10. März 2010

Martin Langenbahn, Ass. Jur., Caritasverband Karlsruhe e.V.

Eine Schuldnerberatung beginnt methodisch meist damit, dass man versucht, sich einen Überblick über die Situation der ratsuchenden Person und über die Art, Höhe und Anzahl der bestehenden Forderungen zu verschaffen.

Eine wichtige Informationsquelle hierfür sind regelmäßig die Unterlagen des Schuldners, die Hinweise auf bestehende Verbindlichkeiten bieten. Dies sind vor allem Verträge (z.B. Kredite, Mietverträge, Mobilfunkverträge) aber auch Rechnungen, Mahnschreiben, Mahn- und Vollstreckungsbescheide usw.

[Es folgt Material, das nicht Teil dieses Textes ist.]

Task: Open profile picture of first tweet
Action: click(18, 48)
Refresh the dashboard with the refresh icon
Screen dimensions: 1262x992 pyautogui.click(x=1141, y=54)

Immer wieder kommt es aber vor, dass uns der Schuldner auf unsere erwartungsvolle Frage nach solchen Unterlagen mit trauriger Miene erklärt, diese seien sämtlichst abhanden gekommen oder ihm nicht mehr zugänglich. Manchmal sind die Unterlagen bei diversen Umzügen oder gar einem Hausbrand verloren gegangen. Oder die Ex-Frau/der Ex-Mann hat davon ein Freudenfeuer entzündet. In solchen Fällen höherer oder weniger hoher Gewalt ist natürlich guter Rat teuer. Denn wie soll man mit den Gläubigern verhandeln, wenn man sie nicht kennt und der Schuldner völlig den Überblick über seine Verbindlichkeiten verloren hat?

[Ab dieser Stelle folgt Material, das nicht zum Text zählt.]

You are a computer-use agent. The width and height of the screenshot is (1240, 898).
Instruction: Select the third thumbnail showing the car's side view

Manchmal bleibt dann nichts anderes übrig, als einen SCHUFA-Auszug zu besorgen, Gerichtsvollzieher und Vollstreckungsgericht wegen früherer oder laufender Zwangsvollstreckungen um Auskunft zu ersuchen, oder/und einige Monate abzuwarten, bis der Schuldner – zumindest von den meisten Gläubigern – wieder Post erhalten hat.

Ein weiterer Fall fehlender Verfügbarkeit von Schuldnerunterlagen ist die Weigerung von Rechtsanwälten, Schuldnerunterlagen herauszugeben, solange noch offene Honorarforderungen gegen den Schuldner bestehen.

Besonders gravierend ist dies, wenn der Schuldner vor dem Aufsuchen einer Beratungsstelle einen Rechtsanwalt aufgesucht und diesen mit der Durchführung eines außergerichtlichen Einigungsversuchs beauftragt hat, dann aber das Anwaltshonorar nicht mehr zahlen konnte, weil er zwischenzeitlich zahlungsunfähig geworden war. In diesem Fall wurden dem Rechtsanwalt zuvor meist sämtliche für die Schuldnerberatung notwendigen Unterlagen übergeben, so dass sich zwingend die Frage stellt: gibt es eine Möglichkeit auch ohne – vollständige – Zahlung des Anwalts an die Unterlagen heranzukommen oder anders gesagt: darf der Rechtsanwalt tatsächlich die Unterlagen zurückhalten?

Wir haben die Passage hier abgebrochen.